Degree of Legal Entity. Instead of focusing on domain degrees, the degree of a legal entity reflects the number of third-party domains that belong to a legal entity. Third-party domains such as doubleclick.net and google.com for example are both owned by the same entity Google Inc. Their collusion therefore seems more likely, and affects the privacy of a web user U more significantly, than if both were belonging to two different legal entities. By incorporating the legal relation among third party domains, we therefore capture a more realistic privacy leakage through user web surf activity.

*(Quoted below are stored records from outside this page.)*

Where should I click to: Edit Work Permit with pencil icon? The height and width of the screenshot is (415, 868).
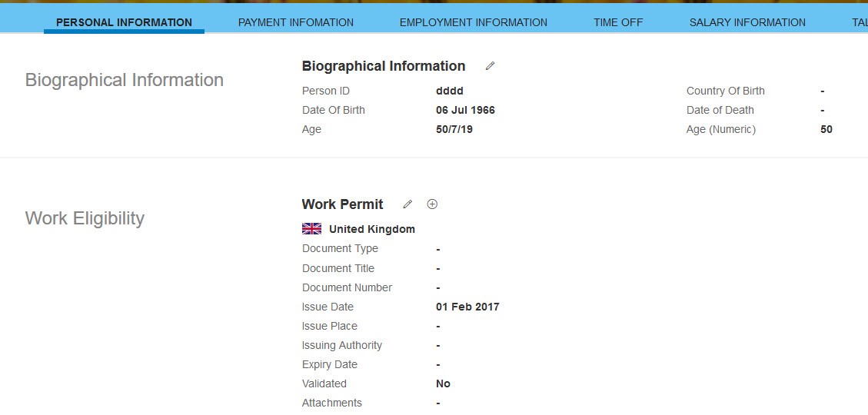click(407, 204)
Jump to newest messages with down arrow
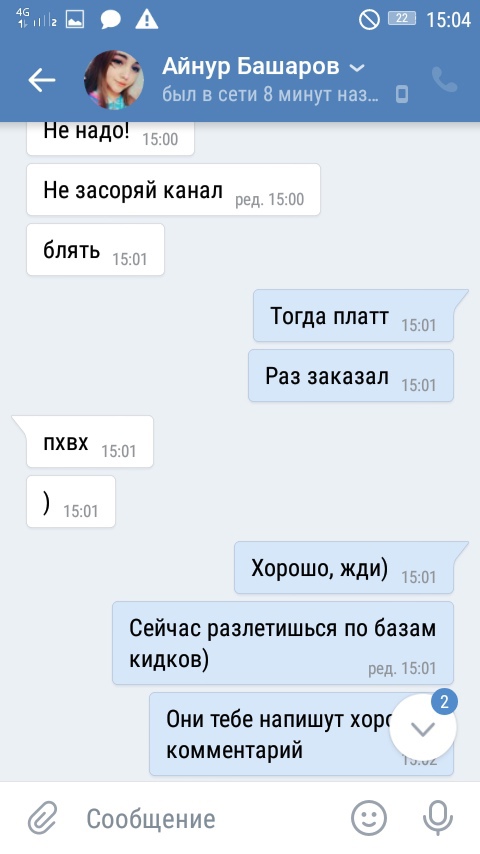 (423, 728)
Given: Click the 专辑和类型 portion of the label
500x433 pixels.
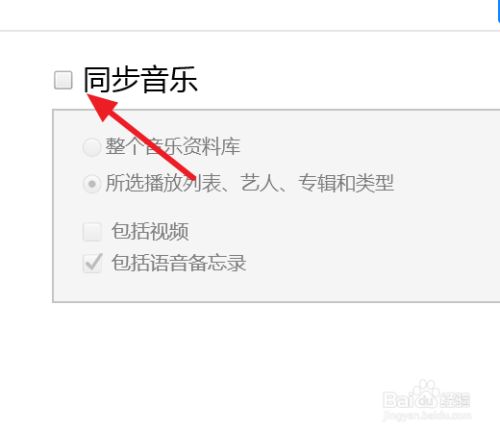Looking at the screenshot, I should (346, 183).
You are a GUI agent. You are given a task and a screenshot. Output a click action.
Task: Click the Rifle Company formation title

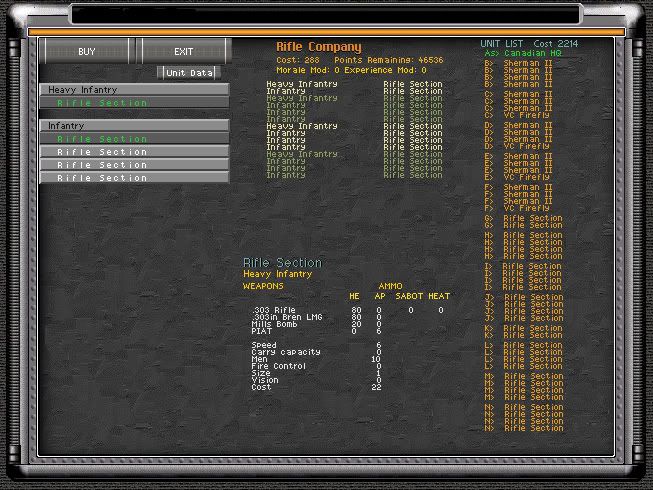point(319,47)
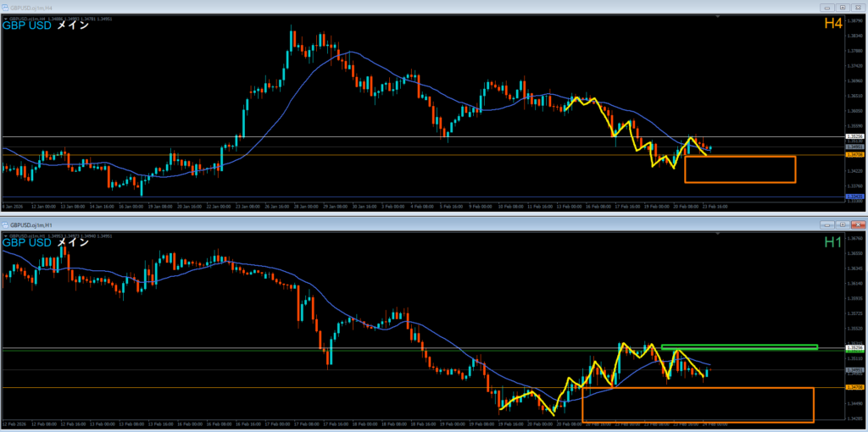Minimize the H1 chart window
This screenshot has width=868, height=432.
pos(827,225)
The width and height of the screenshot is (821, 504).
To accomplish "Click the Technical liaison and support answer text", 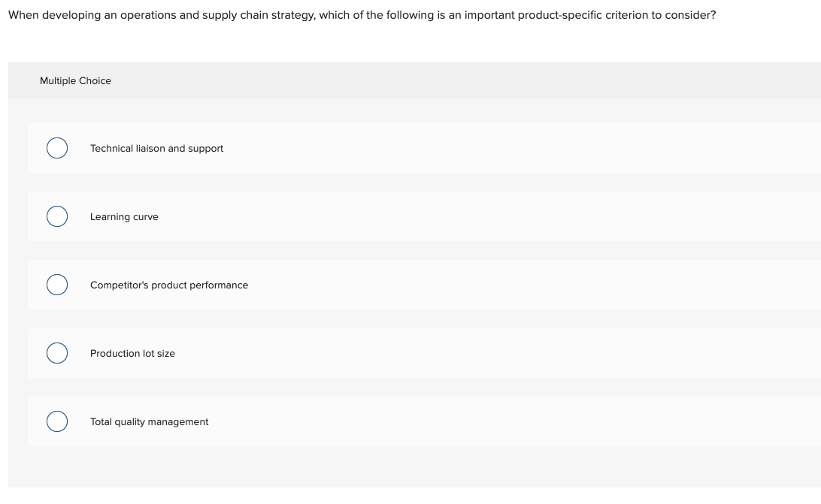I will [156, 148].
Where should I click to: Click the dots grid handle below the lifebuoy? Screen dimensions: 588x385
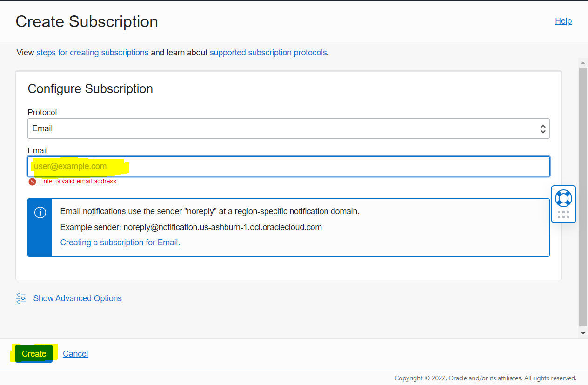point(563,214)
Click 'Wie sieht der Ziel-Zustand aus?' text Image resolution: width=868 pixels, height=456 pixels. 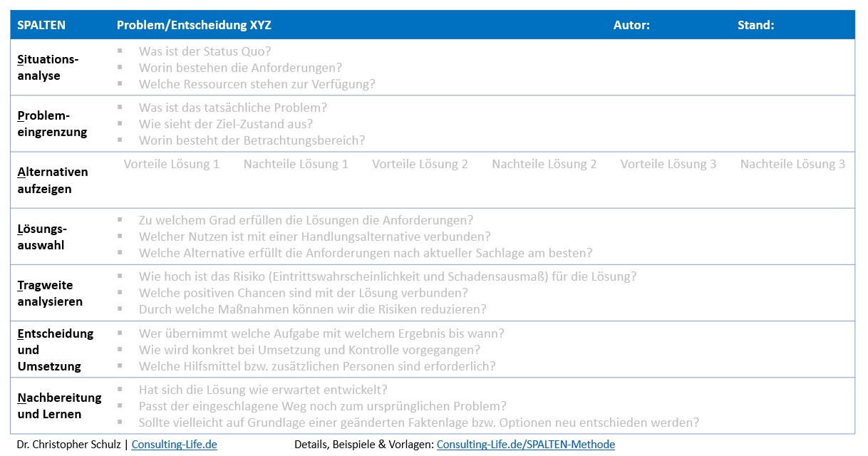coord(225,124)
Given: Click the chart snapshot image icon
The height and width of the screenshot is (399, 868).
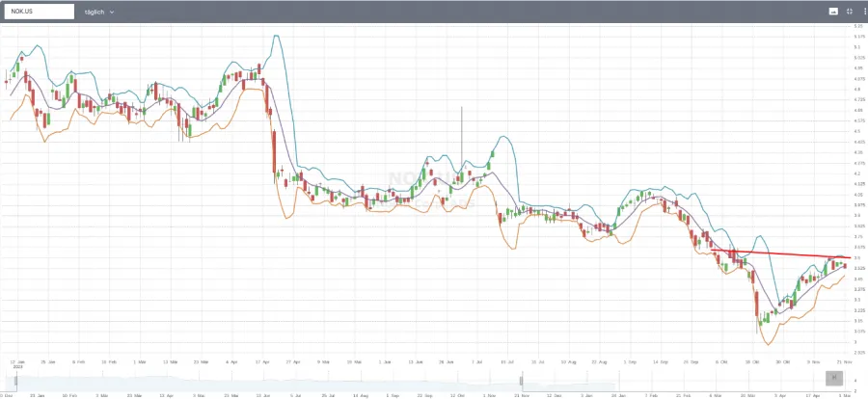Looking at the screenshot, I should tap(833, 12).
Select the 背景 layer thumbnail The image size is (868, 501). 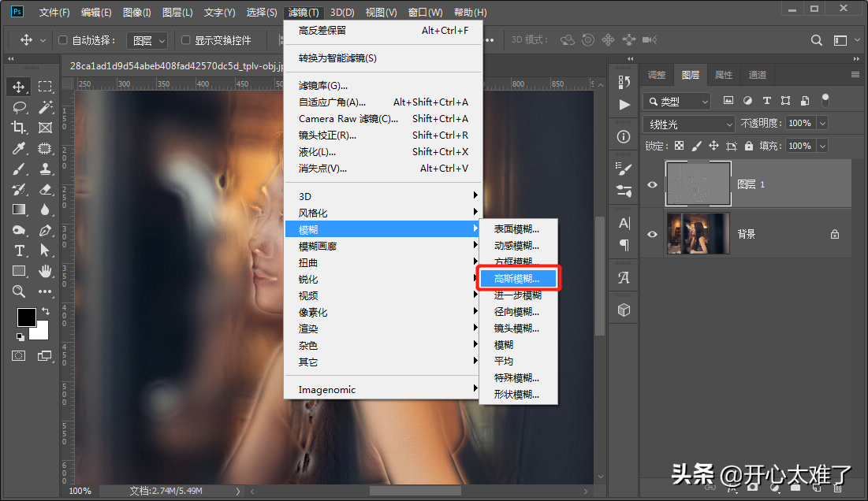coord(698,234)
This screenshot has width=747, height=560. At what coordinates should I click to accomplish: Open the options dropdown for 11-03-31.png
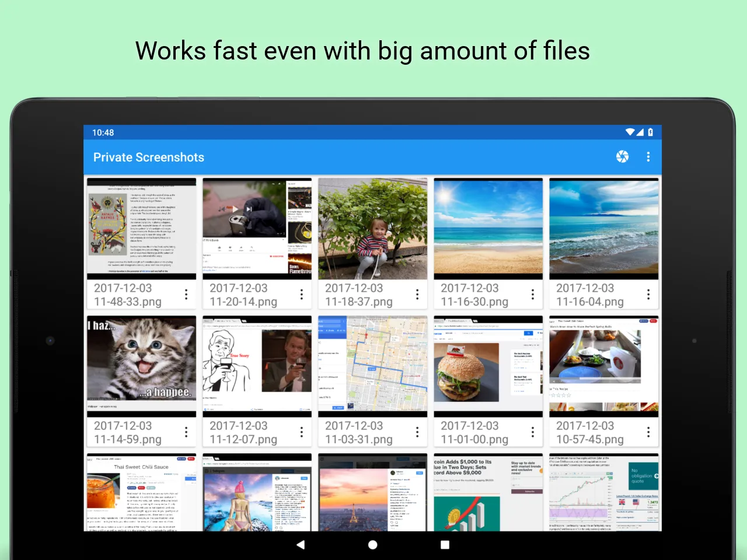point(417,432)

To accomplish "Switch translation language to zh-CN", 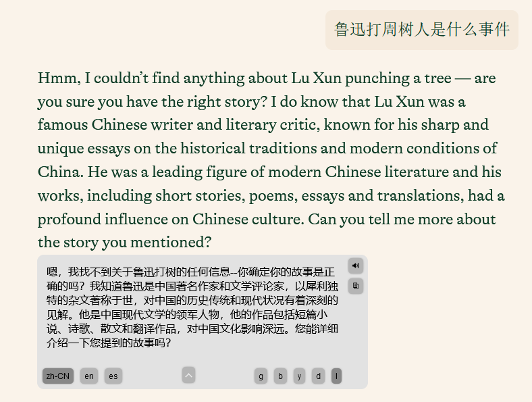I will tap(58, 376).
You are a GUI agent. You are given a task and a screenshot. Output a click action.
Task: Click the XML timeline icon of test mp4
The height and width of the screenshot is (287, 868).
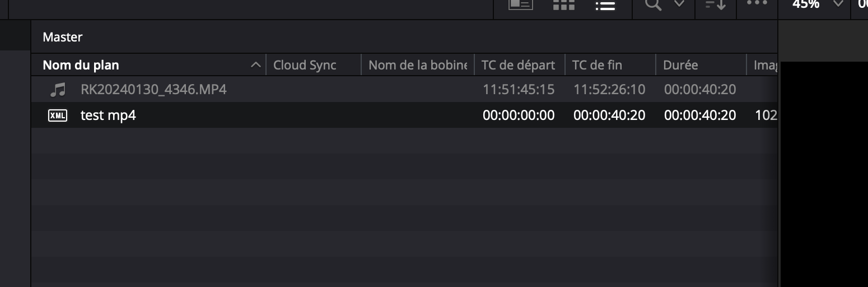tap(58, 115)
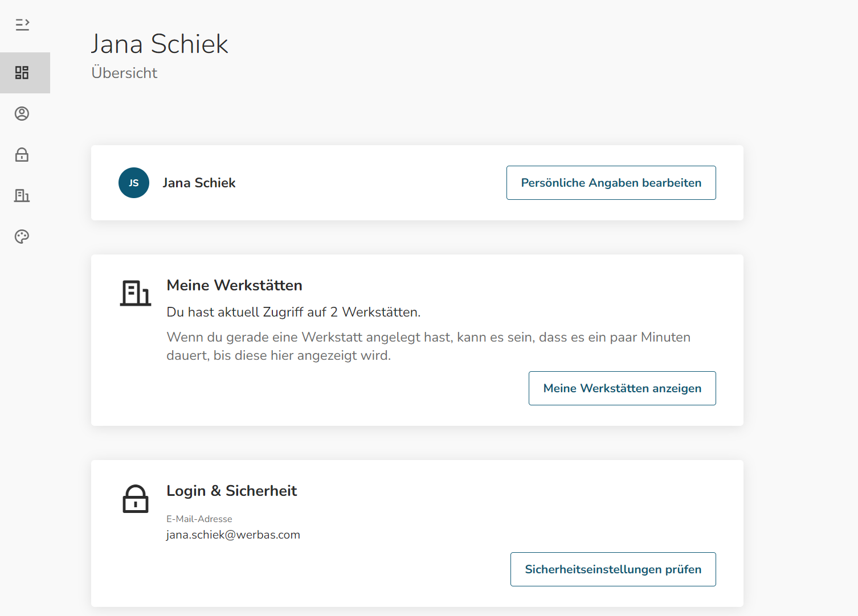Click the padlock icon beside Login & Sicherheit
Screen dimensions: 858x616
pyautogui.click(x=136, y=499)
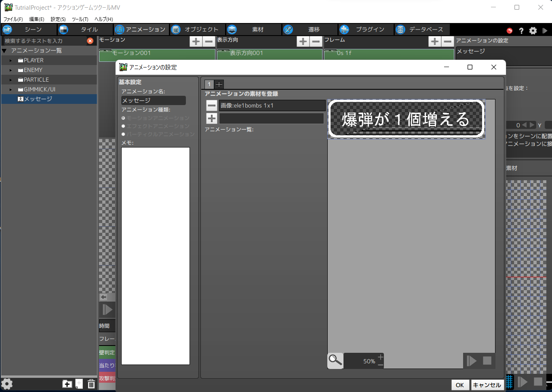Remove a motion with the モーション minus icon
This screenshot has height=392, width=552.
(x=208, y=41)
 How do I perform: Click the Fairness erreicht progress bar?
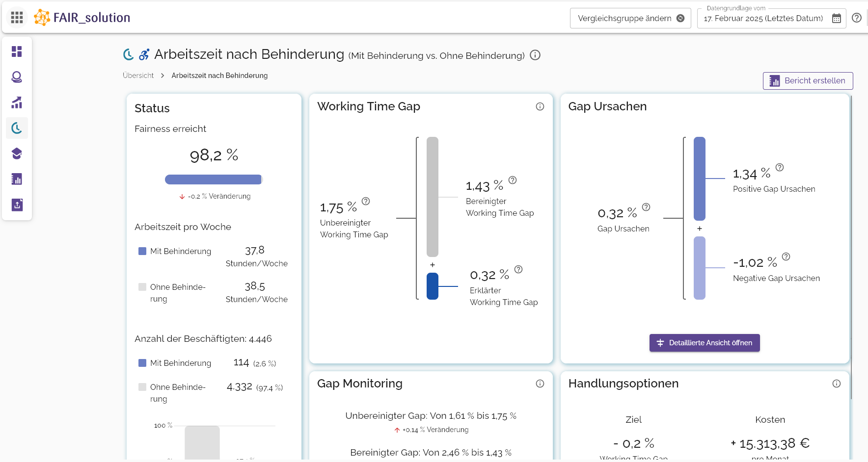click(214, 180)
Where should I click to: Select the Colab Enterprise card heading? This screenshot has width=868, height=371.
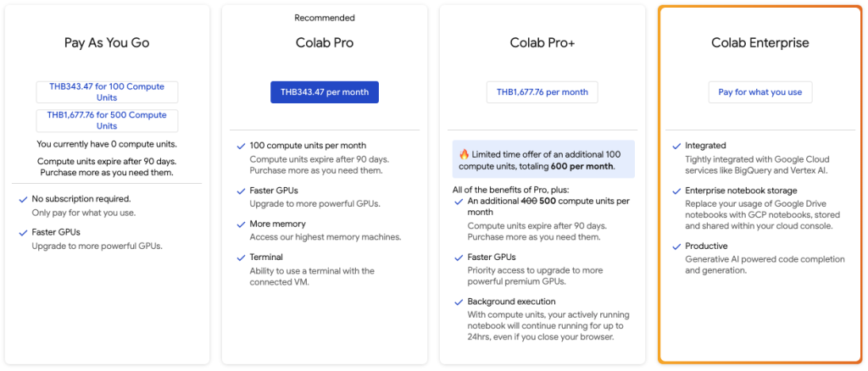pyautogui.click(x=760, y=42)
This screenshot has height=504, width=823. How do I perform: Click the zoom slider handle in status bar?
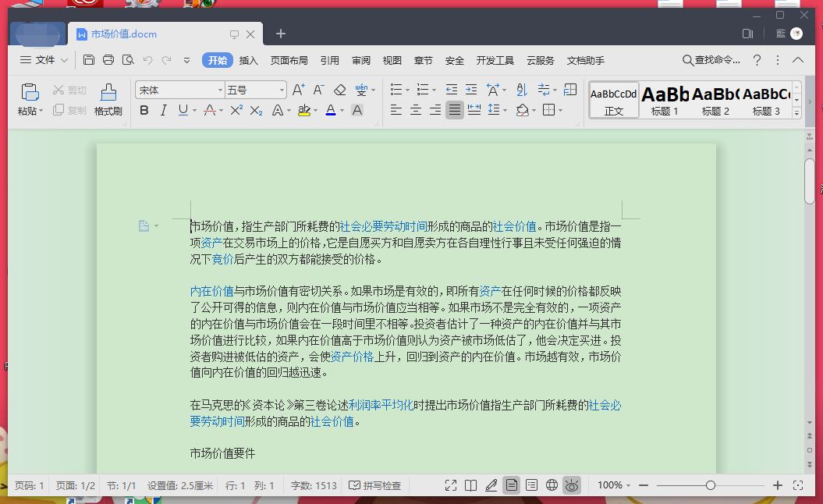(x=710, y=485)

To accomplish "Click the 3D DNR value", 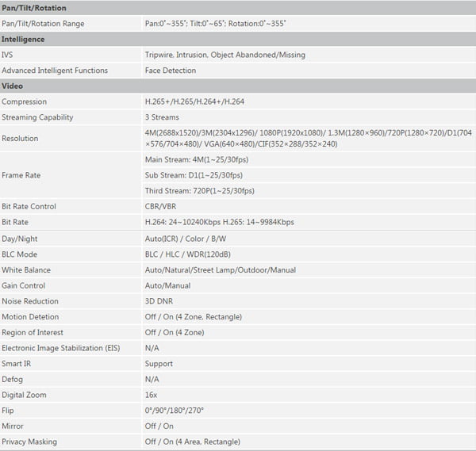I will click(x=160, y=301).
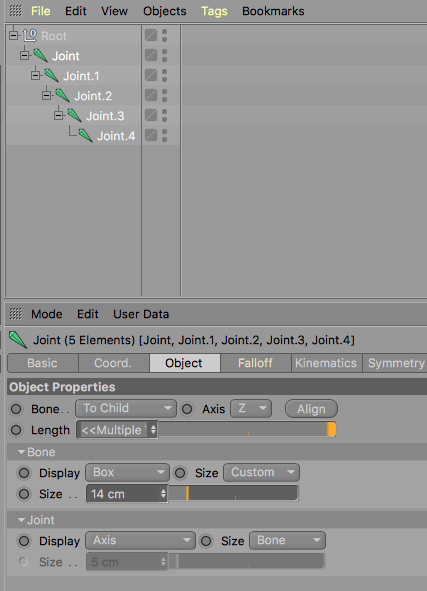Click the green Joint.4 bone icon
Viewport: 427px width, 591px height.
(86, 136)
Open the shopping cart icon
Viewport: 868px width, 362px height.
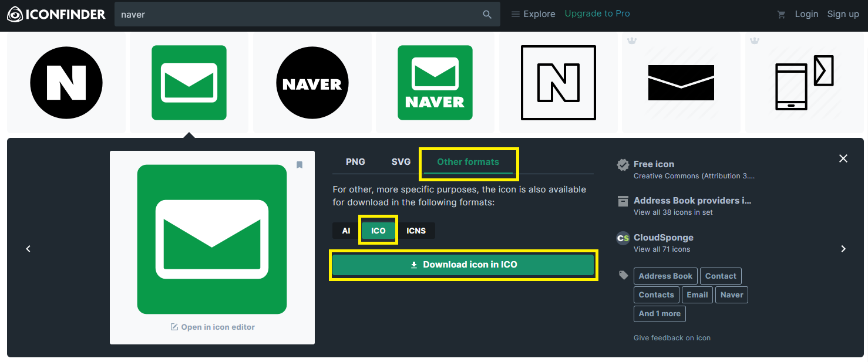point(781,15)
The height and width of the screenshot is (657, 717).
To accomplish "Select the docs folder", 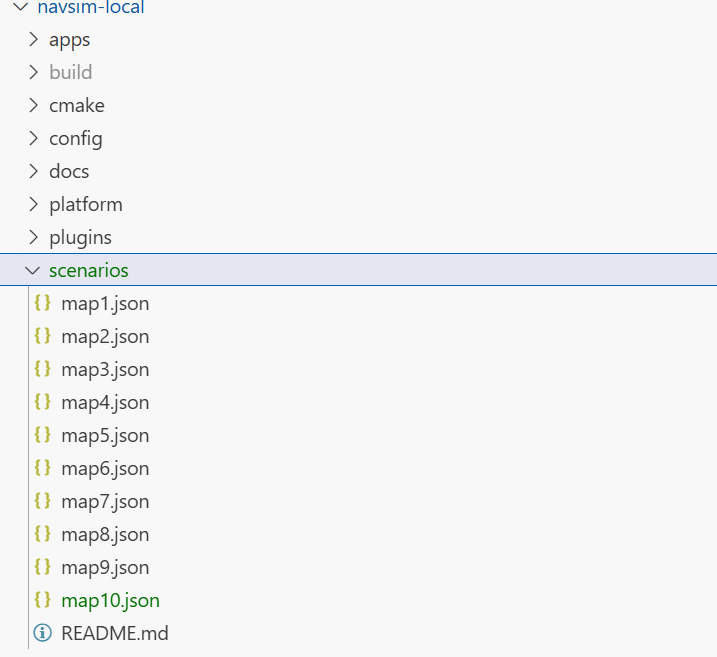I will (x=69, y=171).
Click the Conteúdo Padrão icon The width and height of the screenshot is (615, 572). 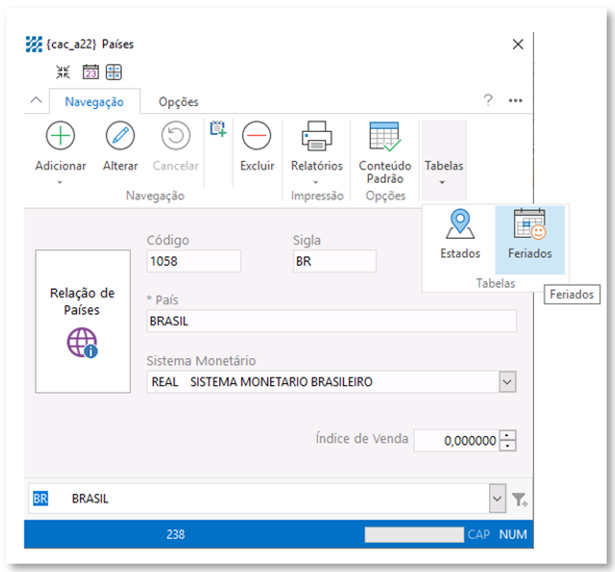click(384, 137)
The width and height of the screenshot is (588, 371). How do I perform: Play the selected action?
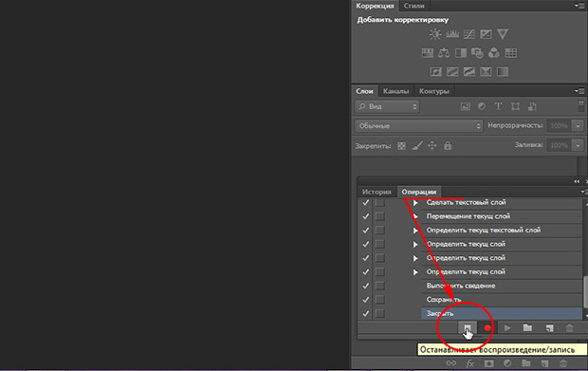coord(507,328)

Geographical Location. After having mapped the TPD’s to legal entities, we further assign a geographical location to the TPD. This allows our model to capture the geographical distribution of the TPDs and thus infer which geographical countries have for instance the most TPD. The geographical location of a legal entity is defined by the country in which its headquarter resides. Alternatively, we could consider the particular location of the servers as derived from the IP address, but content retrieved from web services is often hosted on distributed caches and content distribution networks and hence the server IP address does not necessarily reflect the country to which the user data is finally sent to. By choosing the headquarter’s location, we thus aim at modelling the country in which the privacy laws and regulations will apply to the user data as collected by the third-party.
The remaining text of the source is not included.